**** Excerpted data ****

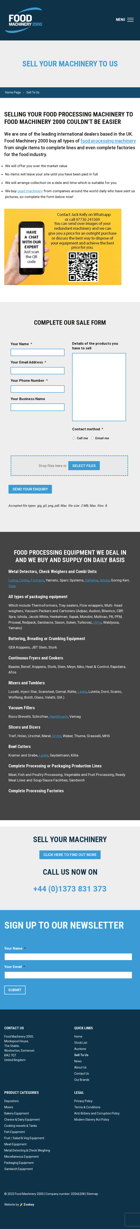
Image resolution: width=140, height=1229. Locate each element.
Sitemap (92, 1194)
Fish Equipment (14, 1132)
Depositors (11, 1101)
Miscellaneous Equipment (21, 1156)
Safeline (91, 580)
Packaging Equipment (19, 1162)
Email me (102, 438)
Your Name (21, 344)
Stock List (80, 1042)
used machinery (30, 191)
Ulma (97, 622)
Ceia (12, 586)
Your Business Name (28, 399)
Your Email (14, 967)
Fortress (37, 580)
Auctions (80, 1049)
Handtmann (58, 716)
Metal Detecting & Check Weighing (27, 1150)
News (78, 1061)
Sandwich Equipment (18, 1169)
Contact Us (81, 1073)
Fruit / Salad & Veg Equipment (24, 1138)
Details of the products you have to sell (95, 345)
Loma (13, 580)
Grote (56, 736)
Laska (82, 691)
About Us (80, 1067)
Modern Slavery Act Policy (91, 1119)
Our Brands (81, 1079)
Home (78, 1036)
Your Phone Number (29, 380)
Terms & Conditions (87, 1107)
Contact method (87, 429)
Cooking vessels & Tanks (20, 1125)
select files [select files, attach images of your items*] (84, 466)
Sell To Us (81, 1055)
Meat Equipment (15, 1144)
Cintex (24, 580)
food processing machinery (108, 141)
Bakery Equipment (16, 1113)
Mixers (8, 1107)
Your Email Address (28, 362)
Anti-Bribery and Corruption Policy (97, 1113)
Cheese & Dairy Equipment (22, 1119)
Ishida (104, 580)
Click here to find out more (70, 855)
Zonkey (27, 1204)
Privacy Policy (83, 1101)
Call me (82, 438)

****
**** Excerpted data ****

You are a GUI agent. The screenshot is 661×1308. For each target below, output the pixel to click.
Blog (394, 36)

****

= Work instructions =
Rewrite the entries from the line with "Modern Slavery Act Policy (91, 1119)" to the line with "Call me (82, 438)" as a numbered list, leaving out any blank lines.

= Reply =
1. Modern Slavery Act Policy (91, 1119)
2. Our Brands (81, 1079)
3. Home (78, 1036)
4. Your Phone Number (29, 380)
5. Terms & Conditions (87, 1107)
6. Contact method (87, 429)
7. Cooking vessels & Tanks (20, 1125)
8. select files [select files, attach images of your items*] (84, 466)
9. Sell To Us (81, 1055)
10. Meat Equipment (15, 1144)
11. Cintex (24, 580)
12. food processing machinery (108, 141)
13. Bakery Equipment (16, 1113)
14. Mixers (8, 1107)
15. Your Email Address (28, 362)
16. Anti-Bribery and Corruption Policy (97, 1113)
17. Cheese & Dairy Equipment (22, 1119)
18. Ishida (104, 580)
19. Click here to find out more (70, 855)
20. Zonkey (27, 1204)
21. Privacy Policy (83, 1101)
22. Call me (82, 438)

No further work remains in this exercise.